Edit: The data is saved with pickle in a binary file.
To delete a pickled object from a binary file you must rewrite the whole file.
The pickle
module doesn't deal with modifications at arbitrary portions of the stream, so there is no built-in way of doing what you want.
Probably the simplest alternative to binary files is to use the shelve
module.
This module provides a dict
like interface to a database containing the pickled data, as you can see from the example in the documentation:
import shelve
d = shelve.open(filename) # open -- file may get suffix added by low-level
# library
d[key] = data # store data at key (overwrites old data if
# using an existing key)
data = d[key] # retrieve a COPY of data at key (raise KeyError if no
# such key)
del d[key] # delete data stored at key (raises KeyError
# if no such key)
flag = key in d # true if the key exists
klist = list(d.keys()) # a list of all existing keys (slow!)

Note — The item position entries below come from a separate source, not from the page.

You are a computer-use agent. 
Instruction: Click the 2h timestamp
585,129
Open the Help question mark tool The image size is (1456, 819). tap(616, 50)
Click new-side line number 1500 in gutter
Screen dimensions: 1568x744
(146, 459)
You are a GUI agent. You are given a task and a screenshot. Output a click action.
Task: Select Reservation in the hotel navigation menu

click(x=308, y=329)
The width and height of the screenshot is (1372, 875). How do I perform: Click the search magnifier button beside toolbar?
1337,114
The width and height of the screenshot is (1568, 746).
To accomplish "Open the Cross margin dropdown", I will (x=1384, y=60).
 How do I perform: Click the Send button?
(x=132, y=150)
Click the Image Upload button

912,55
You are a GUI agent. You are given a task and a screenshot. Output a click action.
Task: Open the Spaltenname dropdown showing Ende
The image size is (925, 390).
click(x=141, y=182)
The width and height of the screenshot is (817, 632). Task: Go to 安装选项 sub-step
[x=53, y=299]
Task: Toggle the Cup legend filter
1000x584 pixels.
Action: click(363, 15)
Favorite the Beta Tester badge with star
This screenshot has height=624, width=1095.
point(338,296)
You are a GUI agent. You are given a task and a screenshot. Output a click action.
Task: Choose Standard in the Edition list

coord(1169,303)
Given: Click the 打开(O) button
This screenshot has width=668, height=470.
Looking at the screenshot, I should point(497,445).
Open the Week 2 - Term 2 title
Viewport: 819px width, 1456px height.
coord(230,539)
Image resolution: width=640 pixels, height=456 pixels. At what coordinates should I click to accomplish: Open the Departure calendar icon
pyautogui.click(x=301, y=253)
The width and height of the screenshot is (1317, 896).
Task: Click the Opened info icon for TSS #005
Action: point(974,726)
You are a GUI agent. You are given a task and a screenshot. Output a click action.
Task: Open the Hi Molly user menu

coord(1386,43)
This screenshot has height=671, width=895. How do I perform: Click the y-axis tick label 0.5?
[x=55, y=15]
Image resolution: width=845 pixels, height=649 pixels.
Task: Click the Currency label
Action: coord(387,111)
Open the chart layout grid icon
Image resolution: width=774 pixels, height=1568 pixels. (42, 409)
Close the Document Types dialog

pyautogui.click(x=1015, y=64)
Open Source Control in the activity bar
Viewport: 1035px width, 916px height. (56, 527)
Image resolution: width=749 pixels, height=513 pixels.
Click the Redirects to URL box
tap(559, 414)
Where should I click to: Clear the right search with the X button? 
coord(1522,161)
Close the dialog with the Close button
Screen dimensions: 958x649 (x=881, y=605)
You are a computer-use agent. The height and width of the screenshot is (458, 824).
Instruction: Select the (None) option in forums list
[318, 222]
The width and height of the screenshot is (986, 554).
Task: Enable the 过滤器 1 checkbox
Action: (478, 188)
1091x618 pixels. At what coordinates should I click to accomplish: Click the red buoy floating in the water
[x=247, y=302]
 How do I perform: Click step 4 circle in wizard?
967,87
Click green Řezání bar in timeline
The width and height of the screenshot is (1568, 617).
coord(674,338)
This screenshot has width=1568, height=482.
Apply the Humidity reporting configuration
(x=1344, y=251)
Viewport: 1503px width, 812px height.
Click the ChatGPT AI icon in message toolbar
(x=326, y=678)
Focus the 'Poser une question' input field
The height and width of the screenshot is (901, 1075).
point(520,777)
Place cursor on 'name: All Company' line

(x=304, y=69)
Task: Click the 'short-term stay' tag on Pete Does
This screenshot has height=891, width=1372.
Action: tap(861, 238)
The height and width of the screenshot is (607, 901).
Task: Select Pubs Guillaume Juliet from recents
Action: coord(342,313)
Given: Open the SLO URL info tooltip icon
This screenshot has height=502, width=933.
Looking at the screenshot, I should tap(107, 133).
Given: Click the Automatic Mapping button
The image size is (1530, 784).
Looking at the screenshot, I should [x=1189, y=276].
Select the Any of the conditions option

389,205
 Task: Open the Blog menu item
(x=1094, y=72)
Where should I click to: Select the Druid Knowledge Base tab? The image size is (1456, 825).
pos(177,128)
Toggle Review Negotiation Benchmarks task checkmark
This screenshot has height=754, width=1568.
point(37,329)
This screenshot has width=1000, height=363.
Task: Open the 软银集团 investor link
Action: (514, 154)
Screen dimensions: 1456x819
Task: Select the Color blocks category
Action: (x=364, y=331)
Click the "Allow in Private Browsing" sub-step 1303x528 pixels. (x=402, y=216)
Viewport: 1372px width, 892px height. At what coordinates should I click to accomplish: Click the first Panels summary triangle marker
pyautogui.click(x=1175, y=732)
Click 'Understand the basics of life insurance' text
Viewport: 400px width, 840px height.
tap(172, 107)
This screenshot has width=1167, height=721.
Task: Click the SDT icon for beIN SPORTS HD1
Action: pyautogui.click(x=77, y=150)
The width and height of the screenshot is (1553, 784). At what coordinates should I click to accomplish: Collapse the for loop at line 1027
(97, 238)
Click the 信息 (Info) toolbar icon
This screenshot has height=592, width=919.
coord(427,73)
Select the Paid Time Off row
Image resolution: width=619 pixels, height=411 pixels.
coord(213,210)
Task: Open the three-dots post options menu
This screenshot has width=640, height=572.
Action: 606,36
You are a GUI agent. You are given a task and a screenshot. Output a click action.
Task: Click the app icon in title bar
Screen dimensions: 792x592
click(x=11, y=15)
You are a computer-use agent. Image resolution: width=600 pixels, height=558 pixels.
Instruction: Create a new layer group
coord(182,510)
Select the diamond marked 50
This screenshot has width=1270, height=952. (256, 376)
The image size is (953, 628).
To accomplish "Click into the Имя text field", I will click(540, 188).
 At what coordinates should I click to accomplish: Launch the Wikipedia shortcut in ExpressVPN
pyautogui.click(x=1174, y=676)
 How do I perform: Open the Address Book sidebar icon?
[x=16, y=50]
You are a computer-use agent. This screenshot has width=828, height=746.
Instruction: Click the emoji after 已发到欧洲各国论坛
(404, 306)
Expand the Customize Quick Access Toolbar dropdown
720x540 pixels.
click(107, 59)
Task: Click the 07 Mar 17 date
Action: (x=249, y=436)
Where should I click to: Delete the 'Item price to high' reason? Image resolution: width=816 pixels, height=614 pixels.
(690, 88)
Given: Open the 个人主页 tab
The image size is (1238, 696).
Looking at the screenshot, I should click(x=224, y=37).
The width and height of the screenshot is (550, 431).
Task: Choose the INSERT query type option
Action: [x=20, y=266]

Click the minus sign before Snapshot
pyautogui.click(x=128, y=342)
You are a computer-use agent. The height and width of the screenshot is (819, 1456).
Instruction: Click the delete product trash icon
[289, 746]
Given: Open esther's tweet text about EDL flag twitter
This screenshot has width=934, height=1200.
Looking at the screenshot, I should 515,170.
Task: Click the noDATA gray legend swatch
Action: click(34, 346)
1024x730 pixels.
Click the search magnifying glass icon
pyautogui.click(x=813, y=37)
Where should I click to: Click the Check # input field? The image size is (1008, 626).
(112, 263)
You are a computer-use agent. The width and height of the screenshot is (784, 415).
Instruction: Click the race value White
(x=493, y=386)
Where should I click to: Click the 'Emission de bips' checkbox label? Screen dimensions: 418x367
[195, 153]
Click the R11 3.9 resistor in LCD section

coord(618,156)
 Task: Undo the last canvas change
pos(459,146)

# as d was opened WITHOUT writeback=True, beware:
d['xx'] = [0, 1, 2] # this works as expected, but...
d['xx'].append(3) # *this doesn't!* -- d['xx'] is STILL [0, 1, 2]!
# having opened d without writeback=True, you need to code carefully:
temp = d['xx'] # extracts the copy
temp.append(5) # mutates the copy
d['xx'] = temp # stores the copy right back, to persist it
# or, d=shelve.open(filename,writeback=True) would let you just code
# d['xx'].append(5) and have it work as expected, BUT it would also
# consume more memory and make the d.close() operation slower.
d.close() # close it
The database used is ndbm
or gdbm
, depending on the platform and the libraries available.
Note: this works well if the data is not moved to an other platform. If you want to be able to copy the database to an other computer then shelve
wont work well, since it does not provide guarantees regarding which library will be used. In this case using an explicit SQL database is probably the best option.